Abstract's details

The new ESA/GOCE geoid model from the direct method and its impact on the computation of the Mean Dynamic Topography

Sean Bruinsma (CNES, France)

Sandrine Mulet (CLS, France); Marie-Helene Rio (CLS, France)

Event: 2014 Ocean Surface Topography Science Team Meeting

Session: The Geoid, Mean Sea Surfaces and Mean Dynamic Topography

Presentation type: Oral

Data from the entire ESA Earth Explorer mission GOCE have been processed and combined notably with GRACE data in order to compute the most accurate satellite-only gravity field model. The data combination assures high accuracy from low (1000's km) to high (80-100 km) spatial scales for this fifth release of the ESA GOCE model, EGM-DIR-5, which will be briefly presented.
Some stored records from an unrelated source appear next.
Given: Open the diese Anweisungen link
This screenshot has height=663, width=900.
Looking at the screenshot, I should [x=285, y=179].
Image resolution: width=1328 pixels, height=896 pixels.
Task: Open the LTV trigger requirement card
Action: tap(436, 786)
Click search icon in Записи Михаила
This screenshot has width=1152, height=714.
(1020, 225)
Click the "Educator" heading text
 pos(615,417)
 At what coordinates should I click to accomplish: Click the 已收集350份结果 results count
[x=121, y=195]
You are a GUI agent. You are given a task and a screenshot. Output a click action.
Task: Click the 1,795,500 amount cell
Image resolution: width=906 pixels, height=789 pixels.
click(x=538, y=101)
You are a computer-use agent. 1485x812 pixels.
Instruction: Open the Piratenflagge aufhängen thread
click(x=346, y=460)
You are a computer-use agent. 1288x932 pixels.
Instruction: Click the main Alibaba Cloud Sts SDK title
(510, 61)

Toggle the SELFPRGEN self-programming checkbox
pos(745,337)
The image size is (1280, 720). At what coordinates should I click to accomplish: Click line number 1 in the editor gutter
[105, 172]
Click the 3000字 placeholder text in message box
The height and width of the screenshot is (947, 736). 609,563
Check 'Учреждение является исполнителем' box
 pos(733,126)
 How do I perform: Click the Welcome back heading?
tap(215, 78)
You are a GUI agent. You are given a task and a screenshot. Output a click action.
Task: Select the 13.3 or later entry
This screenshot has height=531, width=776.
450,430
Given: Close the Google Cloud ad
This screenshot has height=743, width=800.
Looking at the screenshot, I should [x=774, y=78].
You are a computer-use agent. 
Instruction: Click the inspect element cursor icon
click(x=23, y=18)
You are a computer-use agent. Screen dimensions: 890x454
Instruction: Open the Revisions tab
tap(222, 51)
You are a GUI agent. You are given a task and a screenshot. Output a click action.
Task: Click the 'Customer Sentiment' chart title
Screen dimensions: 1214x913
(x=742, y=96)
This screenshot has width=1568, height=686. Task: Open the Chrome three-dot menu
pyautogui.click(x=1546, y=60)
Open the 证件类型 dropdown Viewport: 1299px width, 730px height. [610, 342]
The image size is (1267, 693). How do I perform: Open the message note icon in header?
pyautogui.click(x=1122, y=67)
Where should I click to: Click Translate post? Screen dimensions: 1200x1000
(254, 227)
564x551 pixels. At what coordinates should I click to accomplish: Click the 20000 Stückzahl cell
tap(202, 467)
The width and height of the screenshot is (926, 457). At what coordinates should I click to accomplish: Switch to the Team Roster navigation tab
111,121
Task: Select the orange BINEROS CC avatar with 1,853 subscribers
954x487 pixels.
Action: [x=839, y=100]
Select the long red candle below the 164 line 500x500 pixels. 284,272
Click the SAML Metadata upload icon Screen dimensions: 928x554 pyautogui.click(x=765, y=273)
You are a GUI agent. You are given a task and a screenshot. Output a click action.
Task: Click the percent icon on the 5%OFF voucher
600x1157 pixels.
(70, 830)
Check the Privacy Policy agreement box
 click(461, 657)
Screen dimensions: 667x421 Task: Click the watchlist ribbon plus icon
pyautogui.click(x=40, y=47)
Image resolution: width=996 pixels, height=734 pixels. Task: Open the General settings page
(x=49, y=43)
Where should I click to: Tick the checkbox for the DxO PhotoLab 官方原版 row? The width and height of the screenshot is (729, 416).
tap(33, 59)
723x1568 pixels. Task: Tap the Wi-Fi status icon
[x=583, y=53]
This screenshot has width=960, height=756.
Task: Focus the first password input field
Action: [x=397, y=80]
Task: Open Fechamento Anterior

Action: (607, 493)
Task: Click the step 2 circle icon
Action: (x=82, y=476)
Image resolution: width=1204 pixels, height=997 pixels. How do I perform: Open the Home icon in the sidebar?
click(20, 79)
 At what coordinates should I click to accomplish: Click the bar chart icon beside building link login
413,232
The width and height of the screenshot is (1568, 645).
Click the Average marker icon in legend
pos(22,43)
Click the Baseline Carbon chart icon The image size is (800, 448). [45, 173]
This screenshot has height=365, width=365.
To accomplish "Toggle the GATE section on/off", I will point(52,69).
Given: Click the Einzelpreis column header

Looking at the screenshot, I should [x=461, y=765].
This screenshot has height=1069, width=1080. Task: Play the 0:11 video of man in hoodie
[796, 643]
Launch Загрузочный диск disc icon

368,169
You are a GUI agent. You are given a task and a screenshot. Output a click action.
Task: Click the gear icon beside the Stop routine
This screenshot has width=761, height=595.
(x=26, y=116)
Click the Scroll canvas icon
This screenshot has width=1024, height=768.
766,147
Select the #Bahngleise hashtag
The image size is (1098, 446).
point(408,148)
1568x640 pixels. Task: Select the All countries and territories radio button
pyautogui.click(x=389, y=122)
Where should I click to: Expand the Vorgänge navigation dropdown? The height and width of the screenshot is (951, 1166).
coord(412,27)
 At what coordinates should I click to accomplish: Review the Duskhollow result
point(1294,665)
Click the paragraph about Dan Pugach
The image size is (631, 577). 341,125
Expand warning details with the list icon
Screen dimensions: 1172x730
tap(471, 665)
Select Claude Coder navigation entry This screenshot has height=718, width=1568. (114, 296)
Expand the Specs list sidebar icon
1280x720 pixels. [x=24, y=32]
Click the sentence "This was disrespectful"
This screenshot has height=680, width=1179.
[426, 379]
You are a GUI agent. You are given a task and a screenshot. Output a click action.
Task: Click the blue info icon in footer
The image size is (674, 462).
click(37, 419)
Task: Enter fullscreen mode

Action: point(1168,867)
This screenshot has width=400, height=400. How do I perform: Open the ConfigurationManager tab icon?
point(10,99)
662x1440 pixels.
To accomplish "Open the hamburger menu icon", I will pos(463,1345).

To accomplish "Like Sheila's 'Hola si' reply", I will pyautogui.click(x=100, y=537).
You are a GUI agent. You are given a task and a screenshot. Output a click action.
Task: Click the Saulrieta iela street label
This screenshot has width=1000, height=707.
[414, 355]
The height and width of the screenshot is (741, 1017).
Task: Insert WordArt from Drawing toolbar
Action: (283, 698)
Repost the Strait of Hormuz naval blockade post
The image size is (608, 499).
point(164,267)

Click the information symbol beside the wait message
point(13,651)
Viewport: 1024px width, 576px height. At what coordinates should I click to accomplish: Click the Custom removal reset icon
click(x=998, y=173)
The accuracy as a function of spatial scale is verified through precise orbit computations, GPS/leveling comparisons, and comparison of geoid-inferred geostrophic currents with currents measured with drifters.
Before the GOCE mission and the GOCE geoid models, combined Mean Dynamic Topography (MDT) models already resolved 100 km scales and smaller thanks to the use of other data (oceanographic or geodetic in-situ data). However, using GOCE models improves such Mean Dynamic Topography models as comparison with independent data have shown. For instance, GOCE helps to better resolve the East/West MDT gradient between the Bahamas and the African coast and thus improves the Atlantic Meridional Overturning Circulation. In this study we also look at the impact of using GOCE MDT for altimeter Sea Level Anomalies assimilation into the Mercator Ocean forecasting system.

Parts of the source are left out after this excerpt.